● Problem statement
Could you express the records as a JSON list of strings, one per line, from the line containing "Viewport: 963px width, 680px" through the end of the records, leaving out blank lines and any pictures?

● Text and element pointing records
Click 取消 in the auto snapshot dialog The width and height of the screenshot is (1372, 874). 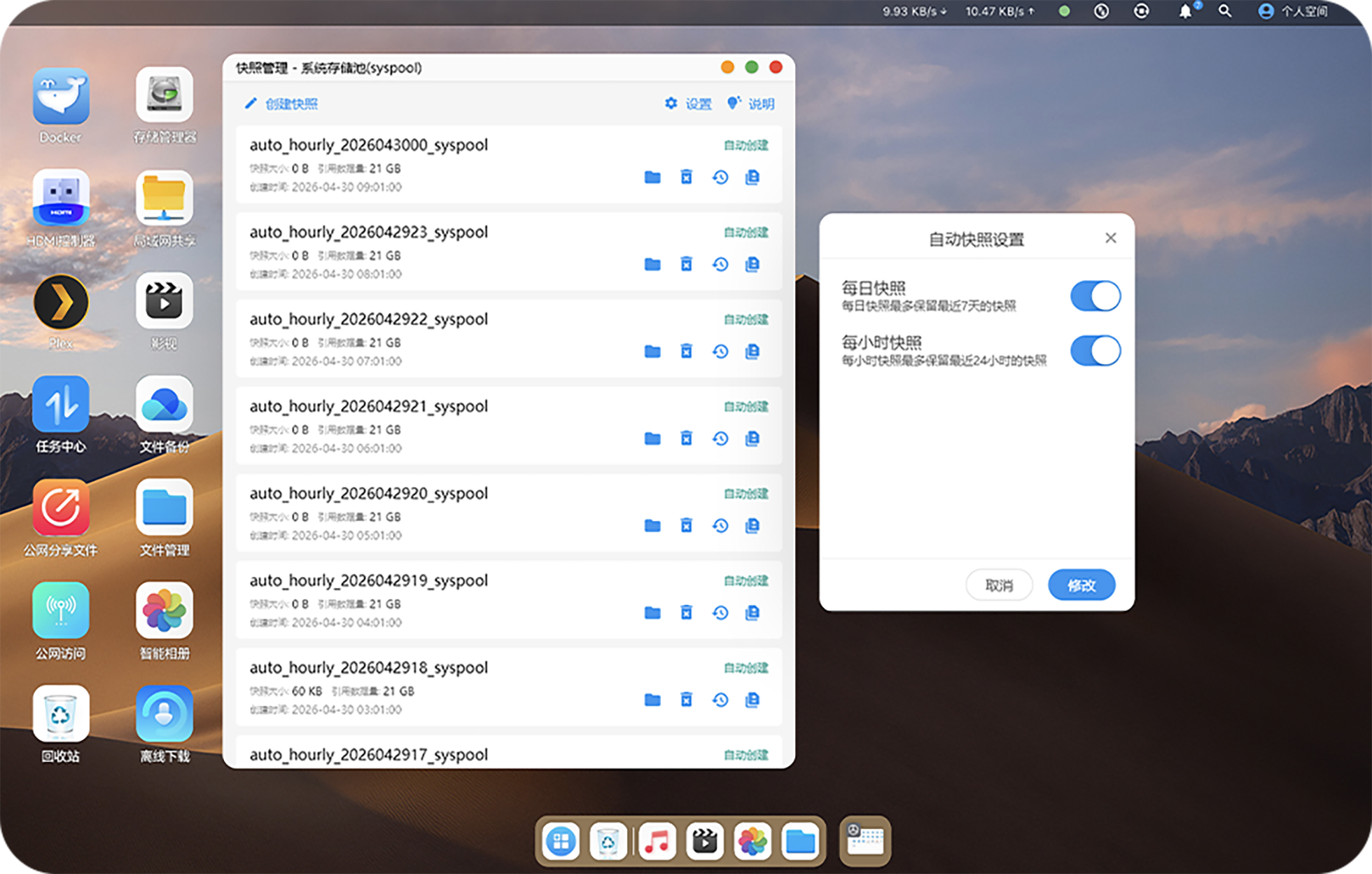point(999,585)
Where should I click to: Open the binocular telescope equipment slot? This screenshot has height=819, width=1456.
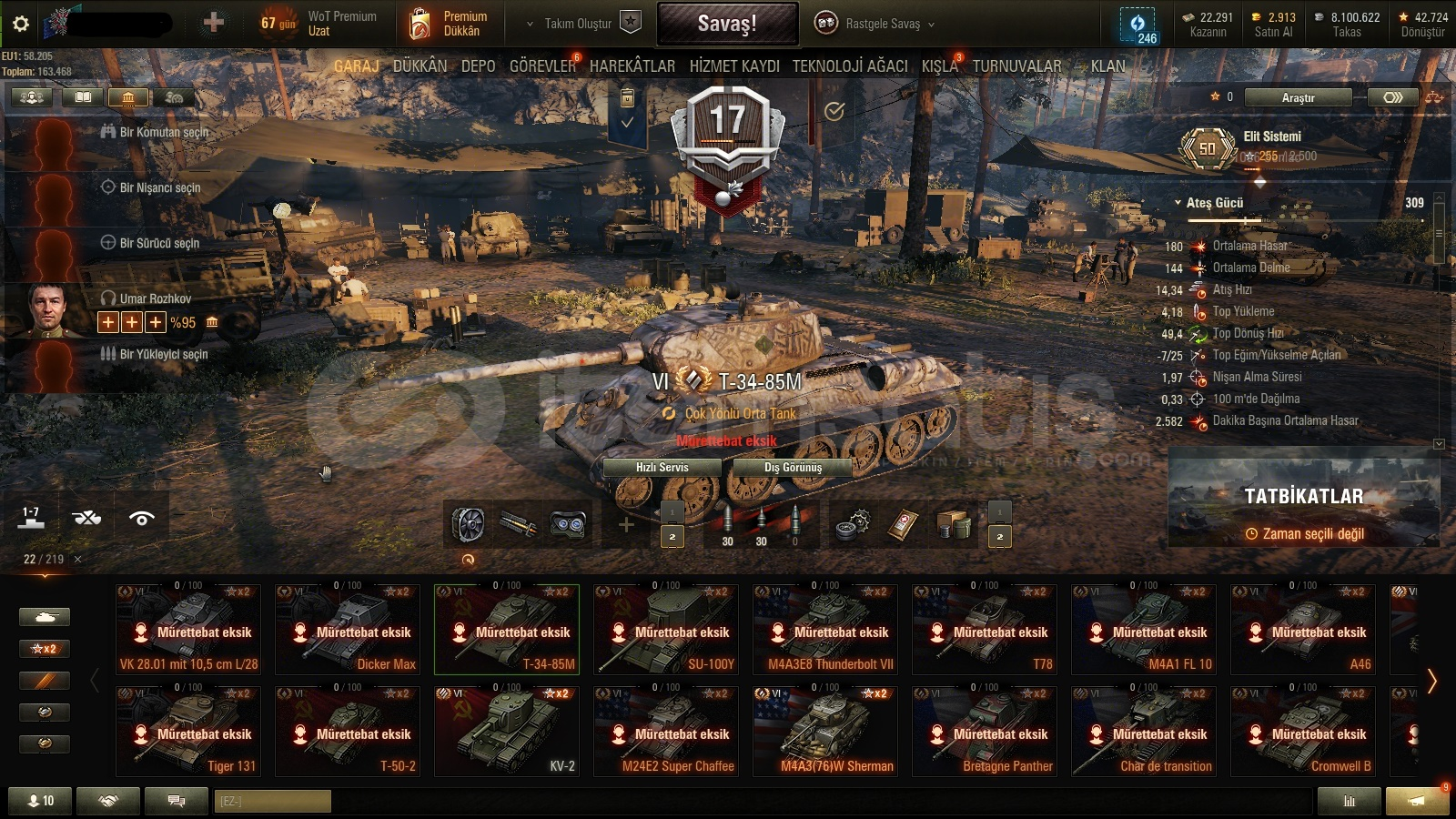568,524
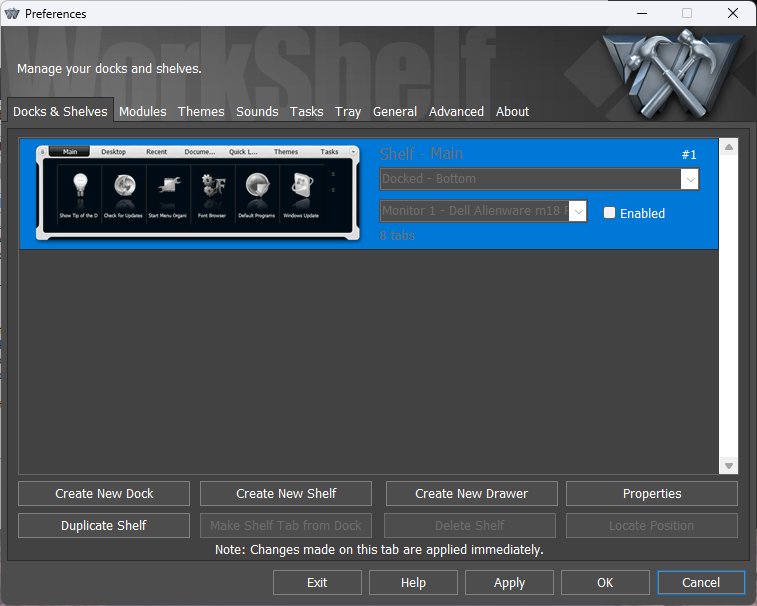This screenshot has height=606, width=757.
Task: Click the Windows Update icon
Action: [x=301, y=186]
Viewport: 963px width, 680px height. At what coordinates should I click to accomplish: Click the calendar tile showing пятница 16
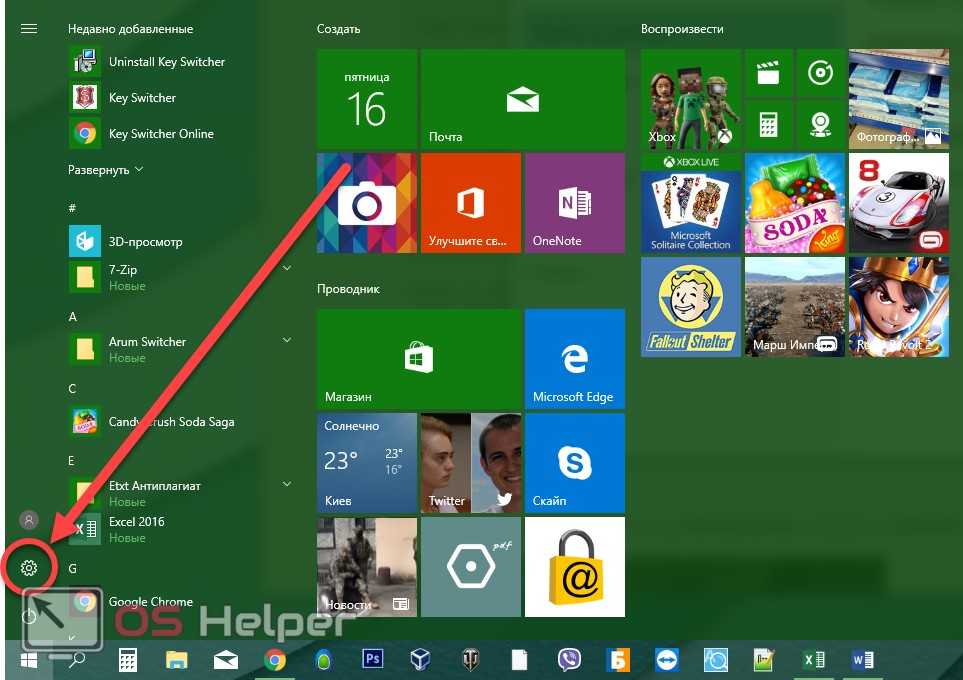point(366,99)
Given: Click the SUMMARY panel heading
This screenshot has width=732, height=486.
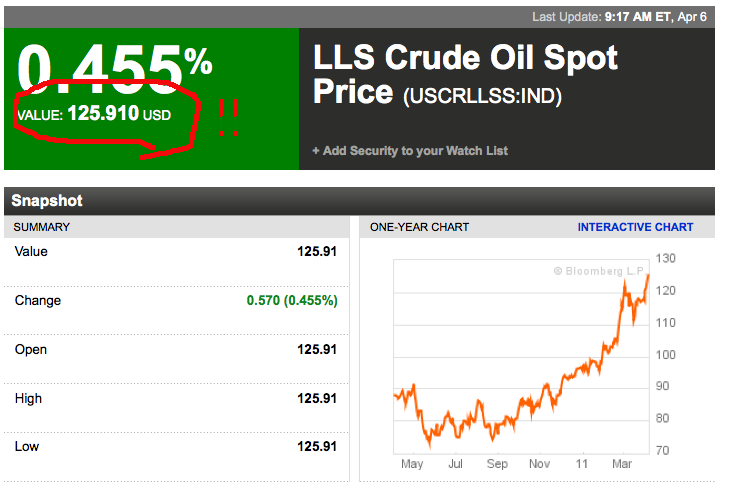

● Response for this exercise
[
  "Viewport: 963px width, 680px height. At what coordinates should I click to accomplish: Click the calendar tile showing пятница 16",
  "point(366,99)",
  "Given: Click the SUMMARY panel heading",
  "This screenshot has width=732, height=486."
]